Rule #1: Your world needs consistent rules. Unicorns can’t be drawn only to virgins at one point in the story and then come to your non-virgin main character at the moment she has need of a unicorn. Dragons can’t need 100 lbs of meat a day, but exist in a desert without much life. Fantasy doesn’t mean illogical. Readers will readily believe something that they know not to be true, but they will balk at anything that insults their sense of logic.

Rule #2: Anything in your world that also exists in the real world either needs to be consistent with what the reader knows of reality or have an explanation for why it isn’t. So if you’re including such aspects that you have little experience with, you need to research them. One glaring examples of this problem are horses. Horses are a staple of epic fantasy, but few in the modern world have had much interaction with horses. They aren’t like cars with legs, which you can ride all day with only brief stops to load them with fuel and simply park and forget about at night. They are living beings that need a lot of care and have restrictions on their physical strength and endurance. If you are going to include horses in your world, make sure you understand horses.

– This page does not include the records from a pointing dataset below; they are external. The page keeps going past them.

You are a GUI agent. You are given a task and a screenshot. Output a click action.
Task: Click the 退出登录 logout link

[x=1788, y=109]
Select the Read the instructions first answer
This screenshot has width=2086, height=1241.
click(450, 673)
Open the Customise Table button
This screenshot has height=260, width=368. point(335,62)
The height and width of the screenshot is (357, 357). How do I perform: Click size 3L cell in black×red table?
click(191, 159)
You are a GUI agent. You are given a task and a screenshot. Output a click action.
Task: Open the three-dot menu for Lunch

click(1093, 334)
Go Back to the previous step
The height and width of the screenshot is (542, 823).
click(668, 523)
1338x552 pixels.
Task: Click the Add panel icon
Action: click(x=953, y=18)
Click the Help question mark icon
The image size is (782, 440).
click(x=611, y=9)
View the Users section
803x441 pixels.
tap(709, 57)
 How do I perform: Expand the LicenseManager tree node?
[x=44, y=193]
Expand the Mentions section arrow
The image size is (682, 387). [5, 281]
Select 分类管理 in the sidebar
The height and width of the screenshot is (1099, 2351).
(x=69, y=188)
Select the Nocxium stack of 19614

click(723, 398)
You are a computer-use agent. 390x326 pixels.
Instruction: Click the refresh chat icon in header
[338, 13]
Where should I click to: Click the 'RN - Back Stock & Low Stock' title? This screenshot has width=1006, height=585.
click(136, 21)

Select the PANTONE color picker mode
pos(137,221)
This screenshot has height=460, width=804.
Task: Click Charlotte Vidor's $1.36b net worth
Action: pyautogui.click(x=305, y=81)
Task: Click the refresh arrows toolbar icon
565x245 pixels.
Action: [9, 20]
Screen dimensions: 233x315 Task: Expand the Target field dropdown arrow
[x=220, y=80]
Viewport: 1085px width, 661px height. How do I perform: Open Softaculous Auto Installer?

Rule #3: Include diverse people. No group of people (or elves, fairies, or dwarfs) is all good or all bad. If you have a large enough group, you will some assholes in the mix, some truly caring and good people, and a whole lot of people with varying degrees of assholeness and niceness. Nor will they all think, believe, or act the same way. You may decide in your world that dwarfs are obsessed with mining gold and gems, but if your novel has a large enough sample of dwarfs, there should be some who prefer to play the lute or carve pictures into the rock walls of the caves. A society of only knights and nobles also couldn’t exist. It would also need farmers and artisans.


Rule #4: Your world needs to be structured in such a way that it addresses real world realities, such as food, clothing, shelter. If a society is to exist, human needs must be met. If they aren’t, society is unstable and won’t last long.